On the home front, Christopher and I have added several gardens.  As the yard is a swampy shade land, this has involved a lot of dirt moving and drainage pipe.  The girls have gotten in on the action, planting and caring for their own ‘fairy gardens’.  Sophie recruits strangers off the street to come admire them!  We added a real drive way, so no more shoveling stones with the snow!  Christopher has continued digging out part of the basement.  My friend Lee was worried for a while about his digging goals, but though he tried on several occasions to get her to call the police – so they could finish the digging for him – he has persevered and should soon be ready to pour a cement floor.  This Spring I painted Olivia’s room (blue sparkles), the front porch (blue&white with dragonflies), the living room (sage green), and the dining room (eggplant).  I also discovered the great magic of spray paint and painted all the plastic furniture, the porch wicker set, the wrought iron set and umbrella, and the picnic table, and several benches.  My mother and sisters helped by taking the girls for a week – I think they may have been worried about me painting them too!  Christopher has also been working on several boy things like gutters, the roof, plumbing, electric and all those other things I don’t get excited about!  Despite our status as official cable modem and TV supporters, we also have added an analog antenna so Christopher can receive HDTV and I still have to call him at work to change the channel.

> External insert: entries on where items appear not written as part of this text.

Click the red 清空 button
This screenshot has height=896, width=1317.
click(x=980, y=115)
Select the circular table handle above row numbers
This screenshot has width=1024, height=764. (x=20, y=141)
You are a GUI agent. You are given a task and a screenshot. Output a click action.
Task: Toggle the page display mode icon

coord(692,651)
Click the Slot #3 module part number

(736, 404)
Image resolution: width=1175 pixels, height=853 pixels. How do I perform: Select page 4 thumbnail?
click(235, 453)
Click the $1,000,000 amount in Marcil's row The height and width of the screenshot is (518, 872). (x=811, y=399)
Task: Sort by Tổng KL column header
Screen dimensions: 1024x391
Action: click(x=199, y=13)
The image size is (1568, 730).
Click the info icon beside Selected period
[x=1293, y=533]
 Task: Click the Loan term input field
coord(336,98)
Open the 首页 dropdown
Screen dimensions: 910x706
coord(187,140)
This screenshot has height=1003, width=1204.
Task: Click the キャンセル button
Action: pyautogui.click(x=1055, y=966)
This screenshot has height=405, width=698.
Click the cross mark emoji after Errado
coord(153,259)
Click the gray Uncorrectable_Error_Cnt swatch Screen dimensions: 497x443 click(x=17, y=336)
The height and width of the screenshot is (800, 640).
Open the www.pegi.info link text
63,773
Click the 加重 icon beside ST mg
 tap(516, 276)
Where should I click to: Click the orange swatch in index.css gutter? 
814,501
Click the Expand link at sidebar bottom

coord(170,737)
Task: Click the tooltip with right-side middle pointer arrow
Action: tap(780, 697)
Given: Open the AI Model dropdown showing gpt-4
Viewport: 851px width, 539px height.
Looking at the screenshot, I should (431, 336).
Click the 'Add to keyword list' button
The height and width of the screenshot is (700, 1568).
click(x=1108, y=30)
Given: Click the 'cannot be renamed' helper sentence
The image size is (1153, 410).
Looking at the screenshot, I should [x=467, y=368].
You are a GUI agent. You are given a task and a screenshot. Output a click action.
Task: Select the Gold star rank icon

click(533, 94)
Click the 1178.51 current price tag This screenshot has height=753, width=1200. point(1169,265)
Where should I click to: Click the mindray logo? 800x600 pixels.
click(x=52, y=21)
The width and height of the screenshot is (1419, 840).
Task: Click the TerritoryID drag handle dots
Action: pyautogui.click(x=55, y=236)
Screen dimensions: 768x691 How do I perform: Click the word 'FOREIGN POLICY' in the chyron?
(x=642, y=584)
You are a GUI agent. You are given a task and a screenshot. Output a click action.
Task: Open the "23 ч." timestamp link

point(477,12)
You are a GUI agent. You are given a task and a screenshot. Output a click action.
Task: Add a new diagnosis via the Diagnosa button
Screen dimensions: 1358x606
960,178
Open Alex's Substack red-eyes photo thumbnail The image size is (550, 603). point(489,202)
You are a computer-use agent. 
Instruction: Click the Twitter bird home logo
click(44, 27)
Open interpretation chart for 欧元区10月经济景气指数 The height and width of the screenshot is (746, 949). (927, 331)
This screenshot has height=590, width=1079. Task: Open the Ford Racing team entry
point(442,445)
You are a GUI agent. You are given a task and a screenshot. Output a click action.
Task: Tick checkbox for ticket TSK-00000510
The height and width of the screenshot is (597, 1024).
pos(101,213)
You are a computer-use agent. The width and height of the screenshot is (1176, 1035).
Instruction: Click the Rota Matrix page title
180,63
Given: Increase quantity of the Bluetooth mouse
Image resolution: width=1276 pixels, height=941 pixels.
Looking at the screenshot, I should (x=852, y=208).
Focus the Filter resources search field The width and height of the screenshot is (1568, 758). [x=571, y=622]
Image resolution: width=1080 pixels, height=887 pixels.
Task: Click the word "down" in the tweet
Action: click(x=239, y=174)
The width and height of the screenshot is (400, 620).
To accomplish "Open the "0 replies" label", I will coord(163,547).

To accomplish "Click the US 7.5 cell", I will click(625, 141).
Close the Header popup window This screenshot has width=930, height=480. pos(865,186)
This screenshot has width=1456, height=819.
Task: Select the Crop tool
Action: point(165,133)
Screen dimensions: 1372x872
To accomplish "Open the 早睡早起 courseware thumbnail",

Since our last letter, our own mortality has aged us with the loss of loved ones.  Both of Christopher’s father’s parents died.  I watched my cousin, a year younger than me; powerfully eulogize his father, dead at 58 of brain cancer.  My uncle was sick for months, a painful experience but one that allowed us all to say goodbye.  My brother’s Godfather, a constant in my youth, also died of cancer.  My youngest Walsh cousin, Aric, died in a car crash this spring.  As the constants of our youth pass the torch of mortality to our generation, I find that I need to stop and examine the people in my life more closely.  What I have found as I look at my generation is that there are fewer differences than I once thought.  That there is a magic thread among family and friends that I want to celebrate and cherish.  So forgive my long silence, you have been thought of and loved, (I don’t make resolutions) but I want to attempt to hold you all closer with better communication!


Have a Merry Christmas and a Happy New Year!